Three recent industry signals underline why automation is moving from “nice to have” to mandatory:
1) OTA test plans are still evolving. CTIA’s OTA supporting procedures continue to receive updates (for example, clarifications on TRP measurement and ongoing changes around band definitions and frequency sets). When the industry is refining how it measures, you need a regression system that can absorb change without re-learning everything from scratch.
2) Operator expectations can outpace formal coverage. Some operator radiated performance documents explicitly ask for results on bands that are commercially critical, even when a given certification test plan hasn’t fully caught up for every scenario. That creates a practical reality: your internal regression needs to cover what the market demands, not just what the lab checklist historically contained.

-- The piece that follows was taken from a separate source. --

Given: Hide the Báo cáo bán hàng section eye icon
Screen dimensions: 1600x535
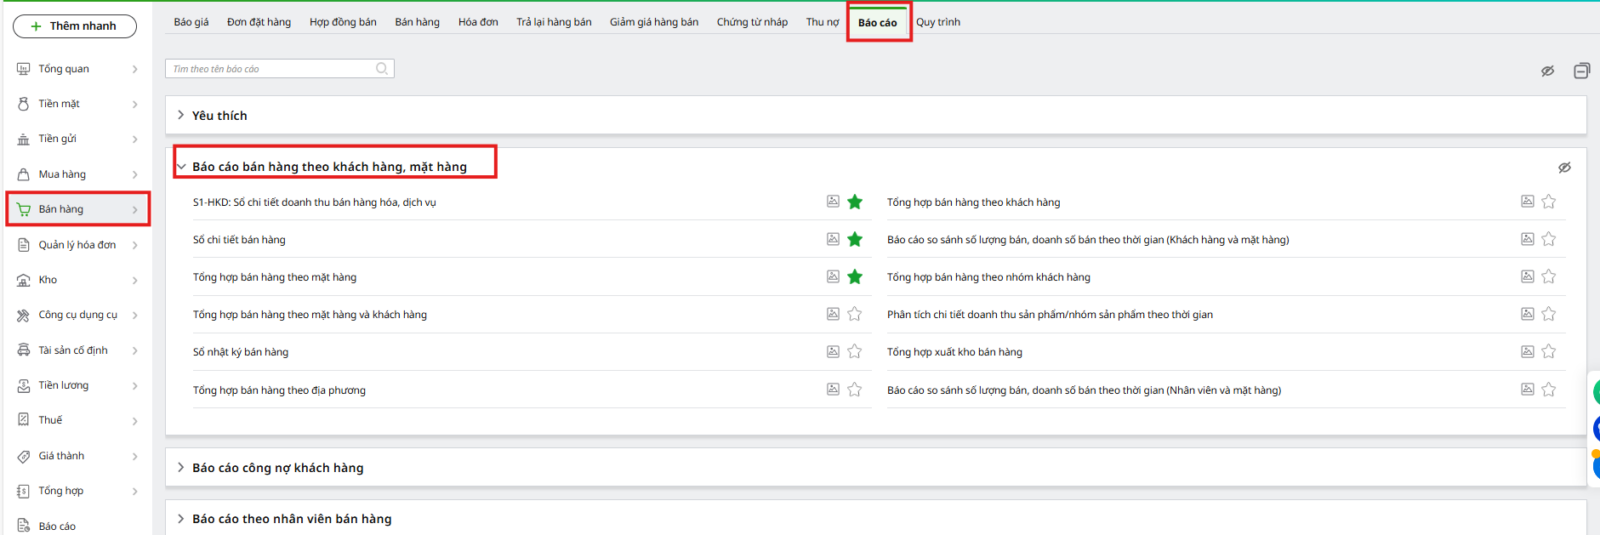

3) Wi‑Fi 7 adds real-world RF complexity. Wi‑Fi 7 certification became available in early 2024, and features such as preamble puncturing (mandatory for certification) add new traffic patterns and channel behaviours. Even if you’re not certifying Wi‑Fi in an OTA chamber the same way as cellular, it increases the number of coexistence and state combinations worth regression testing—because customers will exercise them in the field.
The result is a simple trend: TRP/TIS is no longer a “go to the chamber twice a year” activity. It’s an engineering control loop.
What to automate in a TRP TIS OTA chamber (and what not to)
Automation isn’t just scripting instrument commands. The goal is to remove uncontrolled variables—especially human handling—and turn chamber time into high-quality, comparable data.
Automate the full measurement chain
A practical TRP/TIS automation stack typically includes:
- Chamber positioner control (azimuth/elevation and any probe array sequencing).
- RF instrumentation: spectrum/VSA/VNA where applicable, and—crucially—a radio communication tester to drive uplink and downlink states consistently for active OTA.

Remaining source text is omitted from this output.